TEXTE:
▬▬▬▬▬▬▬▬▬▬

Pour ceux qui, comme moi, s’interrogent sur qui est l’artiste derrière cette couverture, il s’agit de Damien Saez. Et sa réaction à l’interdiction peut être lue dans cet article de Rue89 . Attention, cet article contient également la photo de l’affiche incriminée.

6)
Zallag
, le 10.03.2010 à 12:18

En toute logique, en toute égalité, on devrait aussi réfléchir à l’utilisation du corps masculin en tant que support publicitaire servant à vendre des produits aux femmes, et aux hommes aussi. Mais c’est bizarre, je ne vois pas en quoi ça choquerait qui que ce soit. D’ailleurs, il y a beaucoup de politiquement correct dans ce genre de situations. C’est l’air du temps, c’est trendy, quoi.

La plupart du temps, en outre, il n’y a aucun rapport direct entre le produit et la publicité qui le vante. Notamment pour les voitures : on ne les voit jamais dans les bouchons, les villes encombrées, puant les gaz d’échappement, situation la plus courante pour ces véhicules.

8)

▬▬▬▬▬▬▬▬▬▬

Entrées extraites:
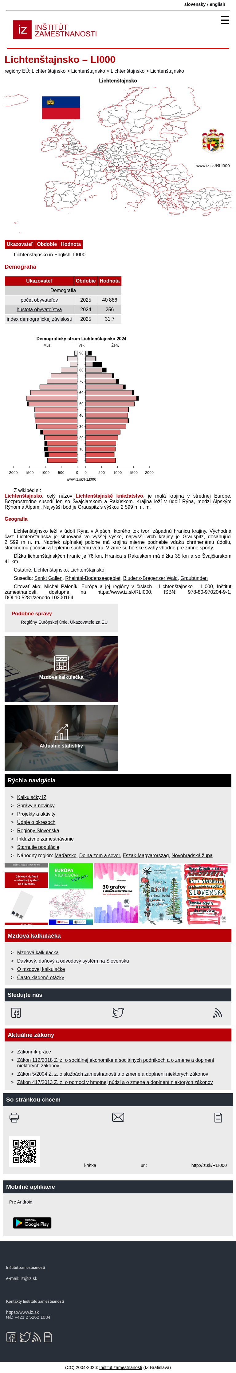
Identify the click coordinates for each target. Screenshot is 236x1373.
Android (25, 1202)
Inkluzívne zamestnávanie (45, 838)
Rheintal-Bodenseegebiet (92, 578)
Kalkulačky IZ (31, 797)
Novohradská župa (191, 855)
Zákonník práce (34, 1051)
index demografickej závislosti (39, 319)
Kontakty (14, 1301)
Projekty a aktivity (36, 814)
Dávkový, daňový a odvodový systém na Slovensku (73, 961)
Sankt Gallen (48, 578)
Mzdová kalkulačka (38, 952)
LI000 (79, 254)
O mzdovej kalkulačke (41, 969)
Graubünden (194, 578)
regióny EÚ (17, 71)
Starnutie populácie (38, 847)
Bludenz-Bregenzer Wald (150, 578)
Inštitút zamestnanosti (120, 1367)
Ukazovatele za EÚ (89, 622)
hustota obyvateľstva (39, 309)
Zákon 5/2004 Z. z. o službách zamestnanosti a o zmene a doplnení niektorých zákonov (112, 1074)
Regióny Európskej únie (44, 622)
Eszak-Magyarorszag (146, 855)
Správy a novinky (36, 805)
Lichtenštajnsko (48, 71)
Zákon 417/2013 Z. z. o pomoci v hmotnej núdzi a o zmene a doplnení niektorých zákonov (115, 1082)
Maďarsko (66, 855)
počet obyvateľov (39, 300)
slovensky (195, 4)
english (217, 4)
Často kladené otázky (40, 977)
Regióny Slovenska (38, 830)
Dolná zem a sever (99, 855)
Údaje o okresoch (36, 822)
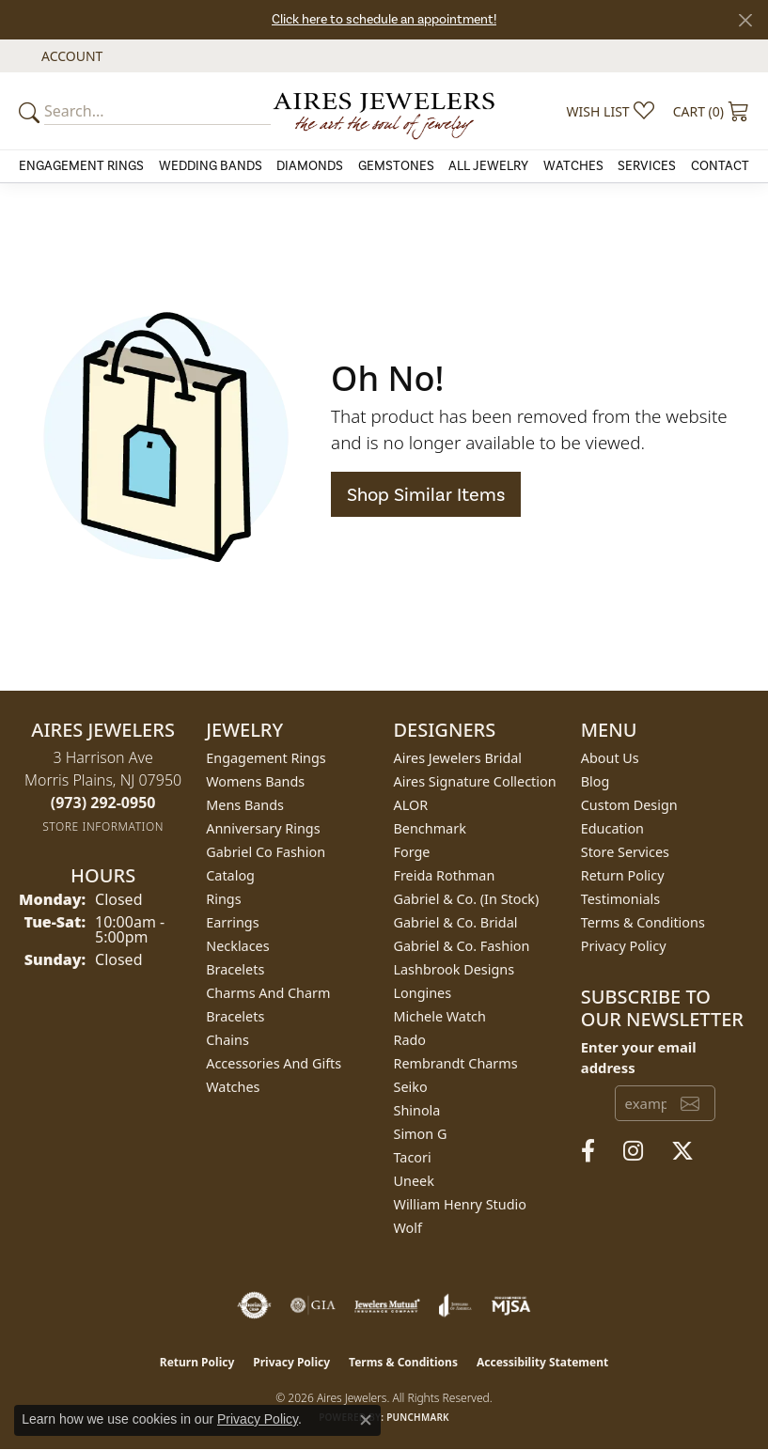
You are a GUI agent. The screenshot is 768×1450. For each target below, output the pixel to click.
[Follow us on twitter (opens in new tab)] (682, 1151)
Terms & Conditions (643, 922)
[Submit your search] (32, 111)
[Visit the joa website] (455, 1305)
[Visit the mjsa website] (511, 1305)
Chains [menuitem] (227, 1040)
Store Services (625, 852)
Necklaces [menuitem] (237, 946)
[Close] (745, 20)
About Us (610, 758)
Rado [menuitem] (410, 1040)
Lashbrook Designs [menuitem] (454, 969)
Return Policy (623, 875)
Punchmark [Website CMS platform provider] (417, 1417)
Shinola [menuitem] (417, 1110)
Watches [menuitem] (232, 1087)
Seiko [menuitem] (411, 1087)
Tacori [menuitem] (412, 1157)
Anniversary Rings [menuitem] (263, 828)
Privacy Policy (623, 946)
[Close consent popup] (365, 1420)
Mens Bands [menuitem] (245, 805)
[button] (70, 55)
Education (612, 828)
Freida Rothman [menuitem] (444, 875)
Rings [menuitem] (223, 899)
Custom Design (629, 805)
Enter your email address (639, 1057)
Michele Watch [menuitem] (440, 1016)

▬▬▬▬▬▬▬▬▬▬

LISTE DES TÂCHES:
1 – D'après le texte, pourquoi la publicité pour les voitures montre-t-elle qu'il n'y a souvent aucun rapport direct entre le produit et la publicité qui le vante ? Répondez en une à trois phrases.
2 – Réécrivez en CSV à deux colonnes, intitulées « consigne » et « valeur », les entrées qui commencent à la ligne contenant « Shinola [menuitem] (417, 1110) » et se terminent à celle contenant « Freida Rothman [menuitem] (444, 875) », ces deux lignes comprises. Chaque entrée occupe une ligne, et chaque champ est placé entre guillemets.
Le texte et les entrées n'ont pas la même origine.

SOLUTIONS COMPLÈTES:
1 – On ne montre jamais les voitures dans les bouchons ou dans des villes encombrées qui puent les gaz d'échappement. C'est pourtant la situation la plus courante pour ces véhicules.

2 –
consigne,valeur
"Shinola [menuitem]","(417, 1110)"
"Watches [menuitem]","(232, 1087)"
"Seiko [menuitem]","(411, 1087)"
"Tacori [menuitem]","(412, 1157)"
"Anniversary Rings [menuitem]","(263, 828)"
"Privacy Policy","(623, 946)"
"[Close consent popup]","(365, 1420)"
"Mens Bands [menuitem]","(245, 805)"
"[button]","(70, 55)"
"Education","(612, 828)"
"Freida Rothman [menuitem]","(444, 875)"